A brief survey of Latin American drama cannot do justice to the more than five-hundred-year history of such a vast body of work, even if a skeptic might make short shrift of much of the dramatic literature of Latin America. From the Southern Cone to the Latino communities of North America, from the earliest mystery plays used by the Spaniards to convert and assimilate the indigenous peoples to the drawing-room comedies that have plagued serious critics and enthralled huge audiences throughout the past century, from the derivative experimentalism of arcane ensembles to the educational and agitprop methods of hundreds of revolutionary groups—all have made an impressive mark on theatrical performance.
Because of the historical importance of unscripted work (such as pre-Columbian religious rituals, colonial pageants, and “folk” theater) and of unpublished works of which only the gist and impact have been recorded, many recent scholars of Latin American theater study more than just texts that have been preserved as dramatic scripts and take into account a great deal of anthropological and even archaeological evidence to describe this complex and multifaceted history.
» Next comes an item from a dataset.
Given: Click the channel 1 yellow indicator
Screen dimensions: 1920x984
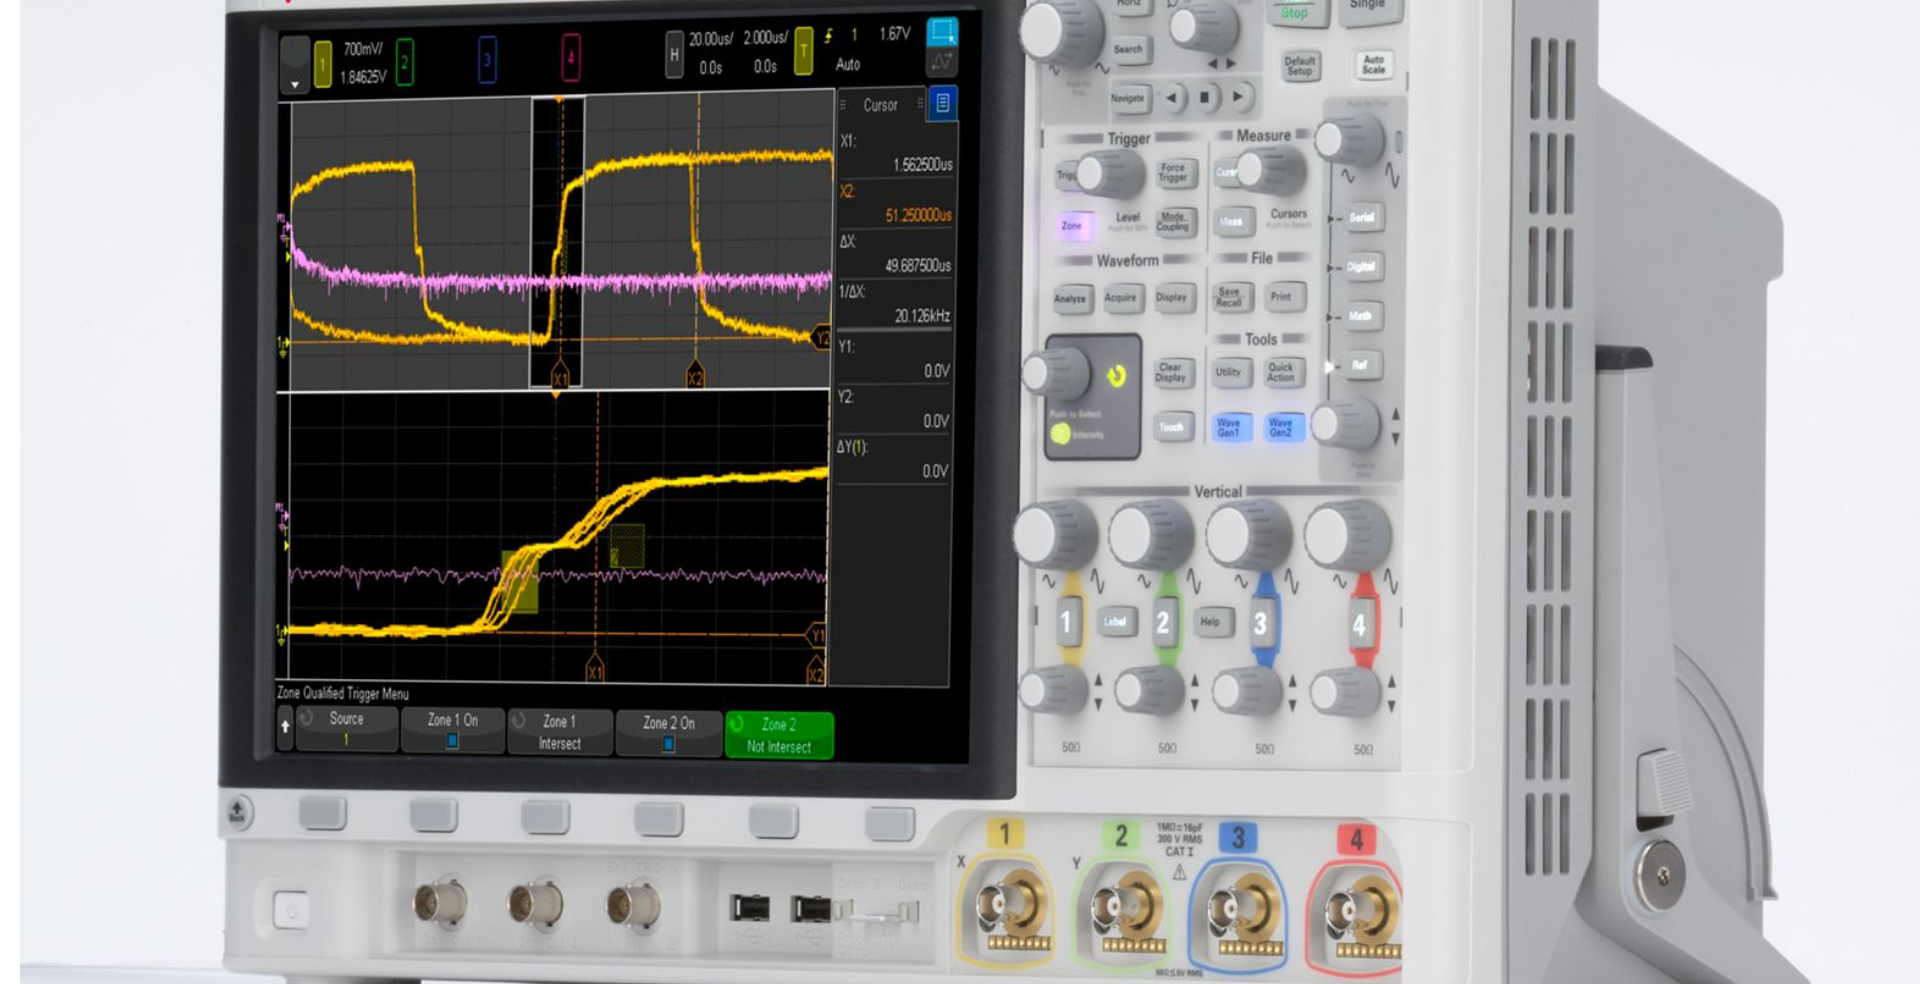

Despite the undeniable importance of factual compilations, one must recognize the difficulty of summarizing trends and quoting names and examples too selectively, to the exclusion of many, and it is this challenge that is undertaken in this limited essay.
This summary includes only the theater of Spanish-speaking countries in the Americas, to the exclusion of Brazil and of the French- or English-speaking areas of the continent that are now considered part of Latin America. The Hispanic theater of the United States, however, is included, as a part of the historical continuum of the same linguistic and cultural area.